The teamsters’ camp is a rotating cast of drovers, stockmen and wheelwrights – new and old friends from across the country invited to join the ride. Over fresh damper and shearers’ shandy (beer and port), they trade bush wisdom and spin yarns so unbelievable they must be true – about matadors, bulls in China shops, driving mules across the Arctic, horses for Hollywood, and camels for Christmas nativities.

Meanwhile, the Berzins’ young daughters play with whips made of sticks and baling twine, scheming about building wagons and training their own teams (of chooks or working dogs).

By the time the teamsters cross the bridge into Surat on Thursday afternoon, there’s a skyline of campervans and a crowd of grey nomads to greet them.
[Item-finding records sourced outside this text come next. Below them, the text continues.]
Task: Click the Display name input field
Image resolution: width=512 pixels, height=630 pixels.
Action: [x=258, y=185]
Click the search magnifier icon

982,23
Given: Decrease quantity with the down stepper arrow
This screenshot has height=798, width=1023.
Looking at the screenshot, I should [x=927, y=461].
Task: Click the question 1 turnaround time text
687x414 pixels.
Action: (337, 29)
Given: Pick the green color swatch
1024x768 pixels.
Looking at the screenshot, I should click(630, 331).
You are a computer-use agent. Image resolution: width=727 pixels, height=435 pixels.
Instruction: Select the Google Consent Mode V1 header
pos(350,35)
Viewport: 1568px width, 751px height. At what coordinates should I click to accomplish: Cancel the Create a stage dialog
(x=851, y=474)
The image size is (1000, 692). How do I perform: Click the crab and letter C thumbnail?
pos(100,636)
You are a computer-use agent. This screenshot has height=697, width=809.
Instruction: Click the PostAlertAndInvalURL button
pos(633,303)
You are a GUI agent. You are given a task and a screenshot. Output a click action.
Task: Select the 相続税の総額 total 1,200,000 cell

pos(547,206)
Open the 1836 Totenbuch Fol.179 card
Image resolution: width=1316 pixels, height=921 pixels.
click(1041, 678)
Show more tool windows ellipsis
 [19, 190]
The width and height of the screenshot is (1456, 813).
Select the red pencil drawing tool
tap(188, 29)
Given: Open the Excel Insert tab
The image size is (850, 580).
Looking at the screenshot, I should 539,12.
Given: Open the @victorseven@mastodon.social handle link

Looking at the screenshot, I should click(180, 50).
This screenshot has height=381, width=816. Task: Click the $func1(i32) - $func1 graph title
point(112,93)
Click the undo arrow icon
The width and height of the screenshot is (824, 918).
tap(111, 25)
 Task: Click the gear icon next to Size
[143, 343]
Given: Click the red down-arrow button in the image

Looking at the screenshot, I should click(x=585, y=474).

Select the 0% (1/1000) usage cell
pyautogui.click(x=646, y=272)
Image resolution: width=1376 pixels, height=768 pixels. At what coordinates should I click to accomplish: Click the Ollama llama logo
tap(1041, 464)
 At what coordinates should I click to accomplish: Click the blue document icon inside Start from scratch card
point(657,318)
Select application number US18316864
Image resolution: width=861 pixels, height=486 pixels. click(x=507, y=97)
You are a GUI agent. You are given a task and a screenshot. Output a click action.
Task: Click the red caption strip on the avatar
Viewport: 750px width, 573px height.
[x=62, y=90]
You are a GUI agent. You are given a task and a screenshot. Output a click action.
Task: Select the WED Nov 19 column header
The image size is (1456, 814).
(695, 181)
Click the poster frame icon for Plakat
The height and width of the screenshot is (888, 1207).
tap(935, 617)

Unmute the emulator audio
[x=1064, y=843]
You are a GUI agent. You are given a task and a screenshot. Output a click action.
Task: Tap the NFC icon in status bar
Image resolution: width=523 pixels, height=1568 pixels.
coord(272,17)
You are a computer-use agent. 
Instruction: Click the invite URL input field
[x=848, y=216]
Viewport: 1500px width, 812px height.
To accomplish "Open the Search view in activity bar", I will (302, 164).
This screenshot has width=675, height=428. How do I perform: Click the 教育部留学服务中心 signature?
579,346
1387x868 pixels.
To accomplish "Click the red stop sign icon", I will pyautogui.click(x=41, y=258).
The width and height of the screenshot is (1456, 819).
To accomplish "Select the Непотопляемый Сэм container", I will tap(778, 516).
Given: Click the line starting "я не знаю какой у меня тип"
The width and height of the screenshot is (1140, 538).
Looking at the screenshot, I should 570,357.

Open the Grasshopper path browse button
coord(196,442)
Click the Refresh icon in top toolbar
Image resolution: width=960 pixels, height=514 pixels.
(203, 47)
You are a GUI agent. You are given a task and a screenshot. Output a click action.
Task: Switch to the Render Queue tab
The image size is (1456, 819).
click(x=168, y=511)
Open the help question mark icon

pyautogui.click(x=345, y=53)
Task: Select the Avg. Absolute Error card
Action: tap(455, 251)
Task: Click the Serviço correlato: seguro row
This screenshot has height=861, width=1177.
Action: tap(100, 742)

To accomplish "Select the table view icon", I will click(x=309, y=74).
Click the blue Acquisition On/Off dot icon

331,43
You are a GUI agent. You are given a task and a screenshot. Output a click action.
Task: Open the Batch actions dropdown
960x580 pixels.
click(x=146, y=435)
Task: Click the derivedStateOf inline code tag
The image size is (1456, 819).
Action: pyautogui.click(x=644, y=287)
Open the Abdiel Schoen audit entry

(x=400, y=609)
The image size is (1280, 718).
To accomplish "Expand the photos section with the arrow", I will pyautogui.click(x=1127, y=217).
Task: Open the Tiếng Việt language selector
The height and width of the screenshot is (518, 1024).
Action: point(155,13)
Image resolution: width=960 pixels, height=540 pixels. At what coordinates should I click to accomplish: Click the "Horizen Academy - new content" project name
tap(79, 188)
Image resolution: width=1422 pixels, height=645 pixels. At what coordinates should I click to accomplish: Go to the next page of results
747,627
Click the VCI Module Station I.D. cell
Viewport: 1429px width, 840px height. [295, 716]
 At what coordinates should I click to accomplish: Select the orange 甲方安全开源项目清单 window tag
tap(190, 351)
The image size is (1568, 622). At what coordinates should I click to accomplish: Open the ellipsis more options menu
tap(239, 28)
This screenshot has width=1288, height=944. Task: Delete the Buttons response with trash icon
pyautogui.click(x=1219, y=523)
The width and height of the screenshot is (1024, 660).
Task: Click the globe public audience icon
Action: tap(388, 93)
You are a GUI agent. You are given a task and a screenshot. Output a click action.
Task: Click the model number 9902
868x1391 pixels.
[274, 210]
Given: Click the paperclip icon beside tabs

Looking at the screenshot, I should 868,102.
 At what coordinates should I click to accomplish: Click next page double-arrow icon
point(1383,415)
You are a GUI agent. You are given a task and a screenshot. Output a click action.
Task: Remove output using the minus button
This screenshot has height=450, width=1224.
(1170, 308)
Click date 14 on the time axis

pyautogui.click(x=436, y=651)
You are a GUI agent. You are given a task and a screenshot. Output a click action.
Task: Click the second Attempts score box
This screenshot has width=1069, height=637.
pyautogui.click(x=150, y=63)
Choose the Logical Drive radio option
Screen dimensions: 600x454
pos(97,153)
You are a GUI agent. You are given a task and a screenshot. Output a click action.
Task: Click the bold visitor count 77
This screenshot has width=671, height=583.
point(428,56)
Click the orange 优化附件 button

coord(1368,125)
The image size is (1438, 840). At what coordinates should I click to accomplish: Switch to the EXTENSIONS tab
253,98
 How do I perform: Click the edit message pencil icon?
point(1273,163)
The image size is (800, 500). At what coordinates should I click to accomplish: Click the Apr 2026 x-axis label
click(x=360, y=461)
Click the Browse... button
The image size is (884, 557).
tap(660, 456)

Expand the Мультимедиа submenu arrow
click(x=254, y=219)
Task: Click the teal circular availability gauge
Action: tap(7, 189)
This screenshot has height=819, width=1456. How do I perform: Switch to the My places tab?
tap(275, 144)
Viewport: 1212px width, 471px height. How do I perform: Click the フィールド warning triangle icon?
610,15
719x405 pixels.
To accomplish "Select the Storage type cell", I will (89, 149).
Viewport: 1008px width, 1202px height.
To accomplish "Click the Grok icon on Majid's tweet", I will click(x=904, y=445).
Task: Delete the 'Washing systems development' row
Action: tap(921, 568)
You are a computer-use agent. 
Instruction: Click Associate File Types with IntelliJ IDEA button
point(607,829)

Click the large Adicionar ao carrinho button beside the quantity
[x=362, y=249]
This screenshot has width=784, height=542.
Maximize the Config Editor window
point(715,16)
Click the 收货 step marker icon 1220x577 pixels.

Town is buzzing with period costumes and gatherings of Cobb & Co descendants.

Founded in 1854 to service Victoria’s goldfields, the Cobb & Co coach network spread to NSW, Queensland, SA and WA. At its peak, Cobb & Co harnessed up to 6,000 horses daily and travelled more than 31,000km weekly in Queensland alone. After 70 years of connecting communities and carrying the Royal Mail, Cobb & Co made its last run in August 1924.

Horse trainer Don Ross completed a Cobb & Co re-enactment ride from Port Douglas to Melbourne in 1963. “They tell me I got horse shit in my blood,” he says. At age 90, Don has spent the past 2 months preparing to bring 15 standard-breed horses for the 14-seater replica Cobb & Co coach.

“The thing with it is, as you drove along you could see Mrs Brown’s washing was still dirty,” Don says. “Now you go past there at 60 kays an hour, looking for stones and other people driving.”

Don oversees the harnessing up in Saturday's early morning light. The coach collects 911 letters written by festival goers, carrying Australia Post’s commemorative Cobb & Co stamp and addresses as far flung as the North Pole.

In Surat, passengers climb into the coach with novelty-sized boarding passes and water pistols (in case of bail-ups by child-sized bushrangers).

Joining the procession of nearly 50 sulkies and wagons and 90 horseriders, Don’s team pulls the coach through the draw. Vets and horse floats weave through the cavalcade. The weekend’s journey is broken into 7 legs, with an overnight stop and camp-oven dinner.

At Sunday’s festival finale in Yuleba, the teamsters take joy rides along the railway line, past the markets and vintage car show. A steam train brings visitors to and from Roma, 60km to the west, and a crowd gathers by the roadside to watch the incoming coach.

The Cobb & Co run ends – as it did 100 years ago – with the letters ceremoniously carried into Yuleba’s post office to continue their (now, motorised) journey.